Astronomers usually classify the planets of our solar system into two types: rocky planets and gas giants. However, a new study of planets in other star systems in our galaxy finds that there is a third kind of world made up of about 50% water and 50% rock. And such water-rich worlds are an intriguing place for astronomers to test hypotheses about why planets can sustain life.

Rafael Luque, a postdoctoral researcher at the University of Chicago and the first author of the new study, published Thursday, said: “In our lifetimes, we have scientifically proven the habitability of other planets. We may be able to say something for the first time,” he said.in the journal chemistry“And that’s a big big step.”

In recent years, astronomers have rapidly detected new planets orbiting beyond our star, called exoplanets. To date, more than 5,000 exoplanets have been discovered and confirmed. But figuring out exactly what these worlds look like—whether they’re habitable from light-years away—is a daunting task.

Most exoplanets are discovered using what is called the transit method. It indirectly identifies a planet by observing how the star’s light dims slightly as the planet passes in front of it. Astronomers can also infer the radius of an exoplanet by how much it blocks the star’s light. Scientists have used that information to compare these alien worlds to the planets of our own solar system and hypothesize what they might look like. Considered to be quite rocky.

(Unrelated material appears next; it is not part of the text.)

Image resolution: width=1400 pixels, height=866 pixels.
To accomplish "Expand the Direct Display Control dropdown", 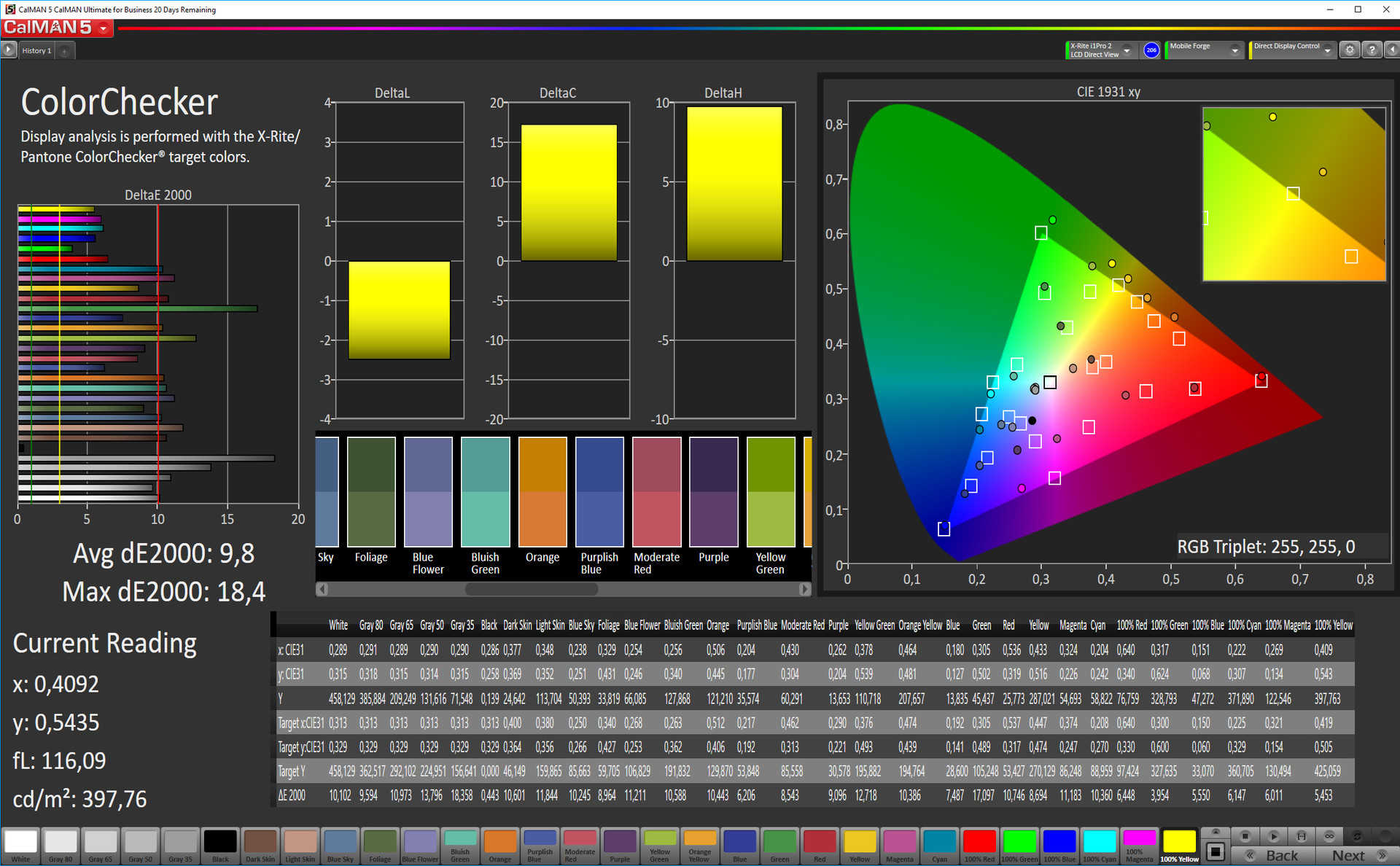I will coord(1328,50).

But in orbit around many red dwarfs are the most common stars in the galaxy, the kind of planets that have no relatives in our solar system. Based on their radii, these worlds fit in the size gap between Earth and Neptune.

[Related: Newly discovered exoplanet may be a ‘Super Earth’ covered in water]

Astronomers have long thought that these small planets fall into two categories. Some were thought to be “super-Earths” and some were thought to be “mini-Neptunes”. Planetary scientist Ravi Koparap of NASA’s Goddard Space Flight Center said the idea was supported by the observation that there is a shortage of exoplanets with radii about 1.6 times the size of Earth. new research. The way stellar radiation erodes the planet’s atmosphere has been thought to explain the radial gap, he says.

According to that theory, the “super-Earth” on the smaller side of its radius valley was left with a very thin atmosphere and a mostly exposed rocky surface. On the other hand, “mini-Neptune” retained a thick, puffy atmosphere, so these gas planets had larger radii.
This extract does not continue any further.